Une confiance trahie
"Trahison !". Le mot sera répété tout au long de la conférence de presse organisée par les bénévoles de l'association... "Nous avons été trahis ! La préfecture nous avait promis qu'elle n'arrêterait plus au guichet. C'était un engagement verbal des chefs du service des étrangers. Et nous avons du même coup trahi ceux qui nous faisaient confiance : nous leur avions donné notre parole qu'en notre présence, il n'y aurait pas d'arrestation", raconte Françoise Duguet, responsable de la Cimade en Côte d'Or. Mardi 22 décembre, à 10h du matin, elle et deux autres bénévoles donnent rendez-vous à une dizaine de demandeurs d'asile, essentiellement Géorgiens, pour les aider dans certaines procédures. Alors que les heures défilent, Françoise Duguet explique que les entrevues deviennent de plus en plus difficiles : "Je crois que la préfecture a été agacée par notre présence tout au long de la matinée.
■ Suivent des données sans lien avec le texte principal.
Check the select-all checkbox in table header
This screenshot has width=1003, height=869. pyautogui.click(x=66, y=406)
L'ambiance était de plus en plus crispée... Et puis j'ai dû partir vers 12h30, laissant quelques Géorgiens et les deux autres bénévoles derrière moi".
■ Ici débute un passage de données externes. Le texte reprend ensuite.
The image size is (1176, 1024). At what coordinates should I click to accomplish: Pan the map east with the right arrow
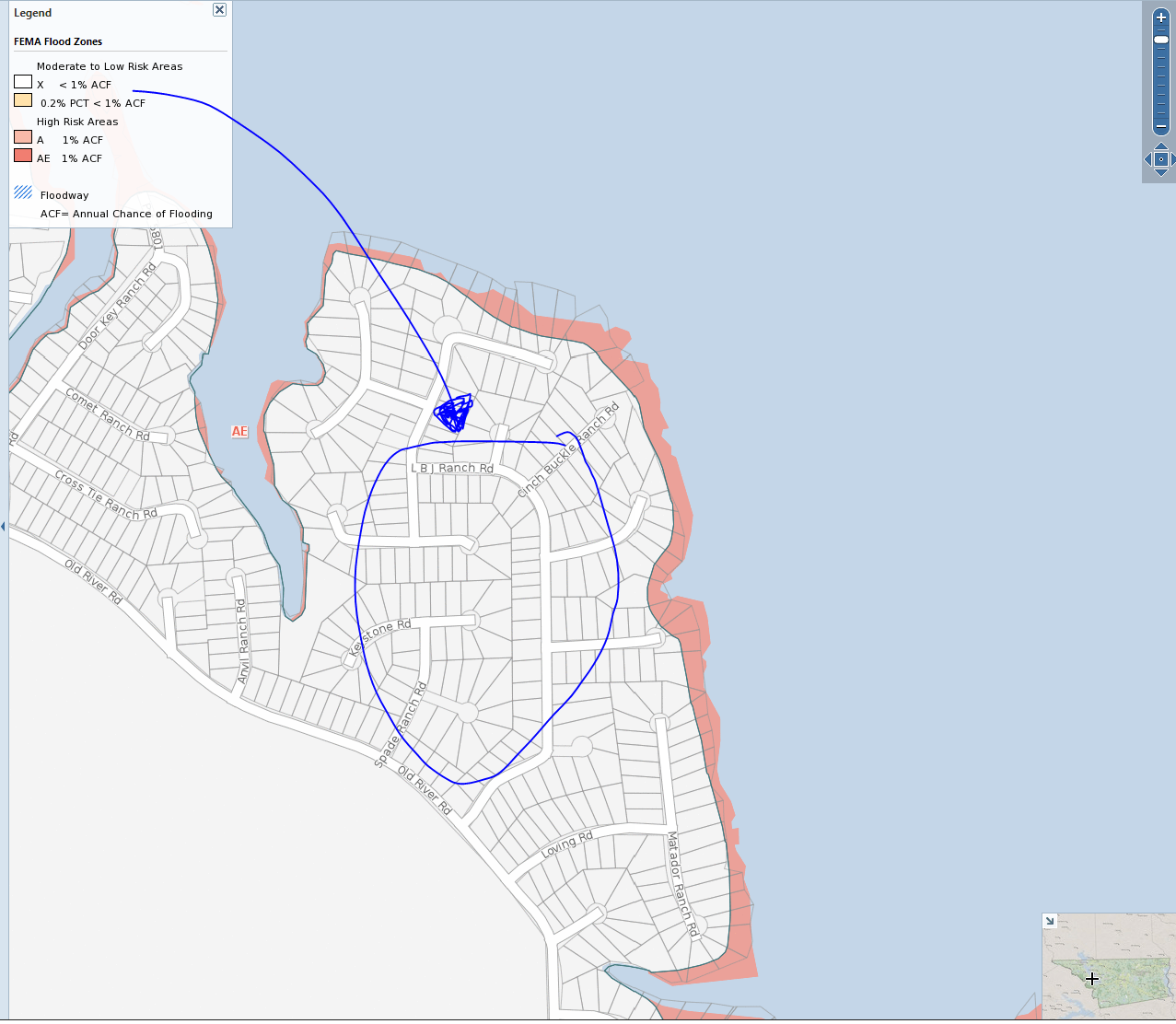point(1173,158)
Pris au piège dans la souricière...
C'est au tour d'Anissa Zedairia, de raconter l'événement : "A un moment, j'ai trouvé le temps long et je suis passée au bureau de l'asile où il y avait une petite file d'attente très calme. En jetant un coup d'œil, j'ai vu un policier dans les escaliers et deux autres vers l'ascenseur, bloquant ainsi les deux issues. Je suis repartie dans la pièce d'où je venais pour passer des coups de fil car je ne savais pas trop quoi faire. Quand je suis revenue, les policiers étaient partis. Étant donné qu'il était 12h30 passé, je savais que le rideau de fer à l'entrée de la préfecture devait déjà être baissé et donc que la seule porte de sortie était celle du porche. En fait, c'était une véritable souricière et d'ailleurs, nous étions faits comme des rats. Nous sommes passés devant une porte qui avait un code et l'espace d'un instant, j'ai imaginé pouvoir sortir par là... Mais nous avons passé la porte du porche et comme prévu, six policiers nous y attendaient...".
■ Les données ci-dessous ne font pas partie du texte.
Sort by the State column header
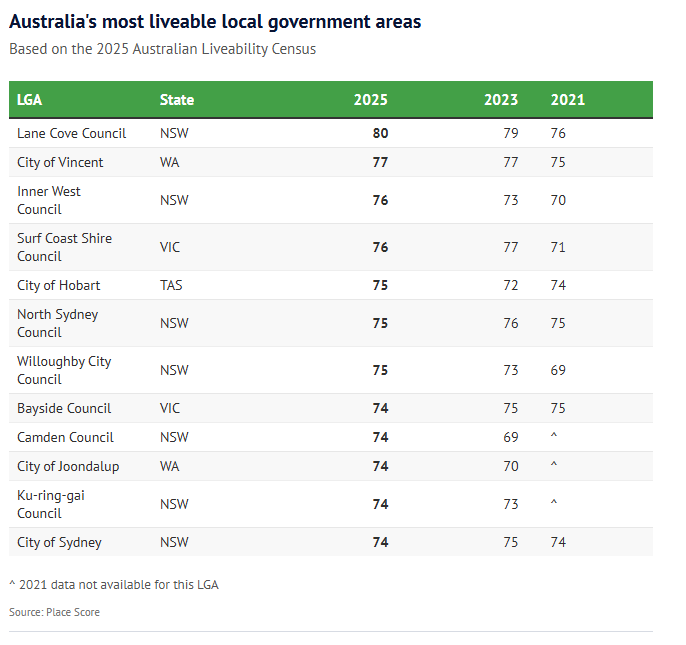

"Ils ont dit : "Contrôle d'identité !". Ils s'adressaient aux deux plus jeunes Géorgiens. Le troisième, plus âgé, est parti sans résistance en traversant le barrage de policiers. Ils semblaient savoir qui ils cherchaient... L'un des jeunes me tenait le bras, il ne voulait pas me lâcher. Nous faisions corps. Quand il s'est agi de leur passer les menottes, j'ai appelé l'interprète russe pour qu'elle leur explique qu'on allait les aider mais qu'il fallait me lâcher le bras et suivre les policiers dans le calme. Ils me faisaient confiance alors ils m'ont écoutée. Ils ont été emmenés place Suquet en garde à vue où j'ai tenté de les voir, sans succès... Aux dernières nouvelles, ils sont au camp de rétention de Lyon".
D'un camp à l'autre
De Lyon, les deux jeunes seront sans doute expulsés vers la Pologne, le premier pays par lequel ils ont transité, telle que la procédure le prévoit dans la convention Dublin 2*. "Là-bas, ils vont être parqués dans des camps où ils dormiront sur des paillasses, dans des couvertures pleines de vermine...", affirme Françoise Duguet. Pour les différents représentants d'associations présents lors de la conférence de presse, il ne fait aucun doute que la préfecture se devait de rentrer dans ses statistiques avant la fin de l'année... "Ils avaient besoin de terminer leur quota d'expulsion avant 2010", lance l'un d'entre eux.
Et tous de se demander pourquoi ces deux jeunes-là, pourquoi ne pas avoir arrêté le troisième Géorgien ? Ils avaient 25 ans et étaient arrivés en France trois ou quatre mois plus tôt. Ce matin-là, ils devaient faire une demande de titre de séjour en tant qu'étrangers malades... Tous les deux étaient en effet atteints de l'hépatite C.